● **PROBLEM**
When the string "computer" occurs in a line of the records, show that line.

RECORD EXCERPTS Block Start

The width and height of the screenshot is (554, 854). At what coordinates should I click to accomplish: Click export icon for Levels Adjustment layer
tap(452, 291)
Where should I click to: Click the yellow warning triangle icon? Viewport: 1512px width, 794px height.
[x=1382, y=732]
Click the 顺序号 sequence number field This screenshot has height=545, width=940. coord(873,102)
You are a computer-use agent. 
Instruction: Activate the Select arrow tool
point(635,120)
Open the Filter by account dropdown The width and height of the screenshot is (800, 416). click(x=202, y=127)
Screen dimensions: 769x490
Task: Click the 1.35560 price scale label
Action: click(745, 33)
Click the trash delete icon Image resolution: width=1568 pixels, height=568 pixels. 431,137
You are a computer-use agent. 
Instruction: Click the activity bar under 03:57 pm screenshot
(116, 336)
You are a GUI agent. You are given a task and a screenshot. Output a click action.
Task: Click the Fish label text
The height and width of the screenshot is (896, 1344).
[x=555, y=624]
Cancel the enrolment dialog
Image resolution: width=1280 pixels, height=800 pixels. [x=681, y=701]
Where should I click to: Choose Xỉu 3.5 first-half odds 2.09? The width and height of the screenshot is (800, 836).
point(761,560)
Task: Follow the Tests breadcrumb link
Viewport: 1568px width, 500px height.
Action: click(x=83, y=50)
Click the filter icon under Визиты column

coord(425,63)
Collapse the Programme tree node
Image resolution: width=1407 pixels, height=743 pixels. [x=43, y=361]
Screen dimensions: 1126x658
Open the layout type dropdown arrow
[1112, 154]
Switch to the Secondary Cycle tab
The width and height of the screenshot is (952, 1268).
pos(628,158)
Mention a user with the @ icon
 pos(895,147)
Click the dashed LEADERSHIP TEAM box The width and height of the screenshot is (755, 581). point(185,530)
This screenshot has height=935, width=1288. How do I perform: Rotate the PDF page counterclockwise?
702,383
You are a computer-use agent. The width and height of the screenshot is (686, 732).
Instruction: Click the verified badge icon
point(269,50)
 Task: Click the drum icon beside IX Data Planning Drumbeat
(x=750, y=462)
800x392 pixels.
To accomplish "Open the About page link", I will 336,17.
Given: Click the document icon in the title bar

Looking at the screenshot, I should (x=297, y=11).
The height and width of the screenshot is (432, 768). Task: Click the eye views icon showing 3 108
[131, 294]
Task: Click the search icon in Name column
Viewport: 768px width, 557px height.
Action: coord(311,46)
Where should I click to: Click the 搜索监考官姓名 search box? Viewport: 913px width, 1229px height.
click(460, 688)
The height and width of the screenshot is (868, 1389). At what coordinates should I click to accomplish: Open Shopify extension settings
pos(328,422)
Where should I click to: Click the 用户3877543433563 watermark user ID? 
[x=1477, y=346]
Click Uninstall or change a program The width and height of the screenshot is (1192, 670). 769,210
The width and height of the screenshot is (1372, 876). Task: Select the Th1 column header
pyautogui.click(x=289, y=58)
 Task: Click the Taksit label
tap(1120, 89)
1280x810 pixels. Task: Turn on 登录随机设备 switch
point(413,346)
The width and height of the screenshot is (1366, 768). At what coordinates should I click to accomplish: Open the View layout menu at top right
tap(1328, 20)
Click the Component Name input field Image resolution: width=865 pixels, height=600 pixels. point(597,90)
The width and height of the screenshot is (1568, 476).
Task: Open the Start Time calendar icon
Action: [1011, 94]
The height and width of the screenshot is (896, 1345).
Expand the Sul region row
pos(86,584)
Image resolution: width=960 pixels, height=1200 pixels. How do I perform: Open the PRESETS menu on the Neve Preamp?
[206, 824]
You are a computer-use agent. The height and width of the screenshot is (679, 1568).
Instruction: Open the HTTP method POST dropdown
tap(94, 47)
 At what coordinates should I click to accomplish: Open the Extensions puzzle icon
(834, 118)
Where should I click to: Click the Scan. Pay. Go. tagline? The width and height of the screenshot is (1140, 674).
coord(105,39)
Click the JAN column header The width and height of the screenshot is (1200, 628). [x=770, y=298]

RECORD EXCERPTS Block End

● **FINISHED EXERCISE**
You are a computer-use agent. 
You are a computer-use agent. 
You are a computer-use agent. The width and height of the screenshot is (686, 732).
You are a computer-use agent. The height and width of the screenshot is (679, 1568).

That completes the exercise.